Eurogamer may have passed OnLive off as not possible, just like those who insisted Roku, Netflix, Vudu, etc. (companies offering streaming video content) was not possible.

Icarus Moonsight
04-03-2009, 04:48 PM
rsiddall's name is Shirley? Hmmm...

R'Siddall is the Klingon form of Shirley, I believe. :D

Just streaming video (even HD and 5/7.1 audio) is a whole different deal altogether. Onlive has much more going on than that, AFAIK. It runs it's wares on central servers with chuncks of game code being passed back and forth between server and user, plus the upkeep of all them pesky control inputs from the user not to mention the streaming video and audio on top of all that.

With all that going on I'd be impressed if they can get a flawless game of Dragon's Lair going... In truth, I want to be proven wrong. I just haven't seen anything yet. Remember the Phantom and pay heed.

MrSparkle
04-03-2009, 05:05 PM
Uh oh this thread is breaking down into a discussion of klingon translations.

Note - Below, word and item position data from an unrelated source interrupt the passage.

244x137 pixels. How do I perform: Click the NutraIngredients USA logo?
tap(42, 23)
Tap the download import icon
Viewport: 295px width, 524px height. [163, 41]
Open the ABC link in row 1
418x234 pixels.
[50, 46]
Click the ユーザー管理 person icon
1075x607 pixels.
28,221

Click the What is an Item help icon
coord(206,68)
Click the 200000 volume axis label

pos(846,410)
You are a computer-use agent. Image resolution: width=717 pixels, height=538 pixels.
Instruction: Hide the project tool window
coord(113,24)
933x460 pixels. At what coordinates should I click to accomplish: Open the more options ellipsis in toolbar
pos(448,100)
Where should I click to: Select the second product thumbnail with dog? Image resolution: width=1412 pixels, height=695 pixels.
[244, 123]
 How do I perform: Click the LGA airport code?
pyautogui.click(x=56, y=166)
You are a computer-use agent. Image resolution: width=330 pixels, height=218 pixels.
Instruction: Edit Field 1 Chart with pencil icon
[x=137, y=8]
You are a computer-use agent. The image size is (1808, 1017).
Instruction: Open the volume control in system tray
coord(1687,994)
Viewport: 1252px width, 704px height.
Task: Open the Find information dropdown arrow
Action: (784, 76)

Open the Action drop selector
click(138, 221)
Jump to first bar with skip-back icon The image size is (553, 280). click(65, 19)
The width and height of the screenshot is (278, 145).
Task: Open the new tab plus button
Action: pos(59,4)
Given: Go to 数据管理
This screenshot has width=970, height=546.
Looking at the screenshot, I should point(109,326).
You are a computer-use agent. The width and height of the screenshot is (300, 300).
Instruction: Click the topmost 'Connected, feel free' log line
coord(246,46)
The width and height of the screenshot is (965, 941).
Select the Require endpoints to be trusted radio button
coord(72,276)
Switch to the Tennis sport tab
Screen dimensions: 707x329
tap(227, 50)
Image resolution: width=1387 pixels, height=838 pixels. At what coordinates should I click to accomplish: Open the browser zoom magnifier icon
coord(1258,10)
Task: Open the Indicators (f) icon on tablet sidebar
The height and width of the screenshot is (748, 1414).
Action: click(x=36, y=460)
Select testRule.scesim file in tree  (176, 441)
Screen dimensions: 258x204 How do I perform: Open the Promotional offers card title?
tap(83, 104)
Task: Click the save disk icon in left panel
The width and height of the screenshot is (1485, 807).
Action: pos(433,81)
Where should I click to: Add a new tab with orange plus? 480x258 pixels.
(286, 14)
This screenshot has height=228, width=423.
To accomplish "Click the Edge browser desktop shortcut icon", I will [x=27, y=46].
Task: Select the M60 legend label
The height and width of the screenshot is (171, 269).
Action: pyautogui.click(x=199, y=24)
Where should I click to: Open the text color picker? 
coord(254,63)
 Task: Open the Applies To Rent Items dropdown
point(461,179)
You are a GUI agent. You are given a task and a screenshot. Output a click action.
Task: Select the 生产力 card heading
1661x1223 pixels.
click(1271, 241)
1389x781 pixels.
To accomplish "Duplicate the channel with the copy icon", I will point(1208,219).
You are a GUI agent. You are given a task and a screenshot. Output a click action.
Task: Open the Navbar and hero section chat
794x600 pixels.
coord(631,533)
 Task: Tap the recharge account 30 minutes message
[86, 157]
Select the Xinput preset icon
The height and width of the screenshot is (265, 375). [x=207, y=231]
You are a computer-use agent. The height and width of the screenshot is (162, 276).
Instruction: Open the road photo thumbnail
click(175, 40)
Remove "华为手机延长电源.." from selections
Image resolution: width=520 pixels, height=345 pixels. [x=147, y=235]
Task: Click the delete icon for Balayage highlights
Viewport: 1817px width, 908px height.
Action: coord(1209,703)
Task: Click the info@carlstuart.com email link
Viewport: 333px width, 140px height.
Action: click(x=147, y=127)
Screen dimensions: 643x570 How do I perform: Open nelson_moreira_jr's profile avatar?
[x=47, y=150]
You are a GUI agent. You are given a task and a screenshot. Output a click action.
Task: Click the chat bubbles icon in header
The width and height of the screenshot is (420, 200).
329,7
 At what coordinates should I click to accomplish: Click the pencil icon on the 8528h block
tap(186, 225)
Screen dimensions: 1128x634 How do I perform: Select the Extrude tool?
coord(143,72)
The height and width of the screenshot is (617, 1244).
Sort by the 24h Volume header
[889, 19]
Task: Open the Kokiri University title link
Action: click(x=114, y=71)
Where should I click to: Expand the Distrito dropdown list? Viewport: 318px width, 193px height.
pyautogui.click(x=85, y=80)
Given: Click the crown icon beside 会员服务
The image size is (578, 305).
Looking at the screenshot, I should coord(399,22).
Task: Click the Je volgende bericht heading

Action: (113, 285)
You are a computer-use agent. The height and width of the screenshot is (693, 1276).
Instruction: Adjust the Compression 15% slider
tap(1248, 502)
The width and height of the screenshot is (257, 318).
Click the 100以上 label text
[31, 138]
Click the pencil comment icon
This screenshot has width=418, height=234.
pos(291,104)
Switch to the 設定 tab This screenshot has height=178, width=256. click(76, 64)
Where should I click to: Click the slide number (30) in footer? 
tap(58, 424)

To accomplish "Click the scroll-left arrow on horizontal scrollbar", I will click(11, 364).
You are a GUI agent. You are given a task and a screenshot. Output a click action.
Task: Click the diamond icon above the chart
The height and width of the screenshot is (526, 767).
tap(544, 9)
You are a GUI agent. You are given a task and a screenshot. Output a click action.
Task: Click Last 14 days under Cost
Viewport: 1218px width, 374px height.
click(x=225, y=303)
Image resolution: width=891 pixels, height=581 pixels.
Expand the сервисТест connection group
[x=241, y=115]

I've heard a little bit about this streaming game service but it sounds like a pretty complex way to save users from requiring gaming class hardware to game on. I can't imagine it really working all that well due to latency issues. Even with modern broadband connections alot of people experience periodic lag. Add into that the idea that the gamecode it self will be subject to that lag and it sounds like a recipe for a dud of a gaming idea.

What about the idea of online game rentals, stream the game to the system and have it deactivate after the rental period. It has a few pitfalls such as the time it would take to download a modern game, the harddrive space requirements and the fact that it would most likely be broken leading to some creative yet convenient form of piracy. Other than these problems seems like a viable alternative because you don't have to incur the costs of replacing the broken down media. has all the advantages of other downloadable content such as wiishop, x-box live, and PSN. No need to fight over retail shelf space, lower cost of production which will mean higher profit margins, customer convenience.

Or another idea for a red box type of idea. Given that when you purchase a game your actually purchasing the content contained on the disc and not the disc itself allow the company to purchase licenses for the content and produce their own discs. the developer/publisher still get the profit for the content and it establishes a viable business model as the rental company doesn't have to worry about little billy scratching the disc to the point of uselessness. It would fit under the fair use clause of copyright law i believe.

unwinddesign
04-03-2009, 09:21 PM
rsiddall's name is Shirley? Hmmm...

Anyway, I don't see this working well around where I live. I could just see the game getting stolen way too easy. I know plenty of people that would be willing to thief games from such a machine should it arise. Then again, how does the current red box work?

It might just be me and lack of know how they work, but I can see people just returning blank media in the disk cases instead of the actual disks.

They put stuff on the discs that the machine scans, so that's not really an option. They have your card # too.

tubeway
04-03-2009, 09:41 PM
They put stuff on the discs that the machine scans, so that's not really an option. They have your card # too.

Combination of a prepaid credit card, and a label maker to replicate whatever info that the machine scans. No, I'm not actually suggesting people go and do this.